Because of the tract's logistical advantages, marketers expect to sell it for a warehousing and distribution or industrial project by year's end.
The business park accounts for about a third of the 5,000-acre RiverPort owned by the Stratford Co., a Dallas land investment group.
The entire project, which includes planned commercial and residential components, will probably take 20 to 30 years to fully develop, said Chuck Mitchell, a partner in Maloney, Mitchell & Denton, the commercial real estate firm that is marketing the property for Stratford.
The project could radically alter many aspects of life in Jasper County and beyond, Mitchell said.
"RiverPort is forever going to redefine Hardeeville," he said.

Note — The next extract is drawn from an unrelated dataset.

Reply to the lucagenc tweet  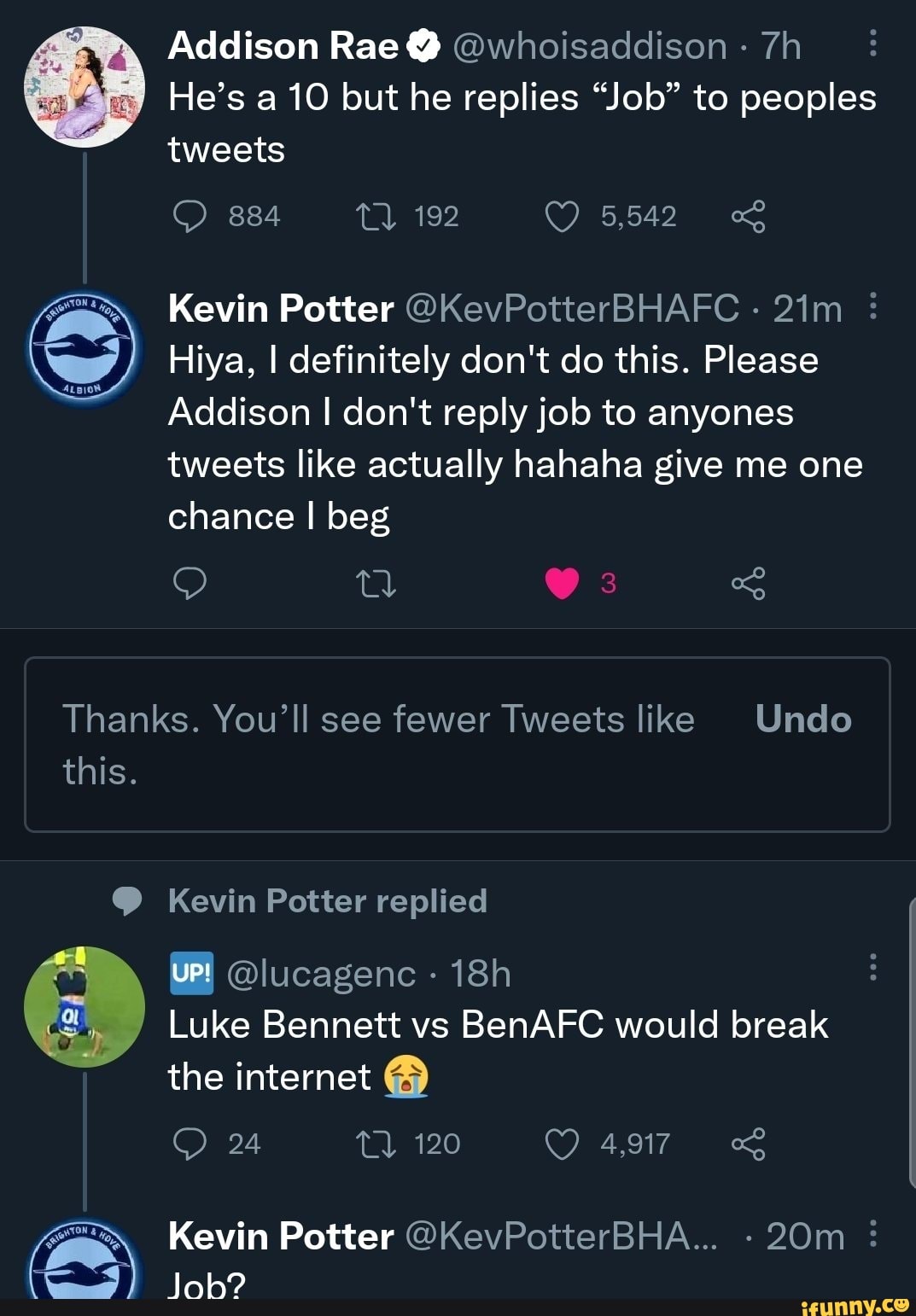190,1144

To start that process, Mitchell's firm intends to contact the nation's top 80 developers of warehousing, distribution and industrial facilities.
Large enough to accommodate 3.5 million square feet, the first phase is located only 6.5 miles from the Savannah port and has access to U.S. 17 and an inactive rail line.
The property is a long, narrow swath bisected by Interstate 95. It would be ideally located if a proposed port in Jasper County is built, Mitchell said.
In a slow real estate market, those factors should give the park a leg up on competitors who assumed they had to be located in Georgia to win port business, Mitchell said.
Compared with sites 20 or 30 miles away from the Savannah terminal on the other side of the state line, "we really go to the head of the pack," Mitchell said. "I think we have a competitive advantage."
Local officials have long talked of such major developments, Hardeeville economic development director Ted Felder said.
This time, he said, dirt will move.
"The planning we've done lays out an incredible economic footprint," he said. "This is happening."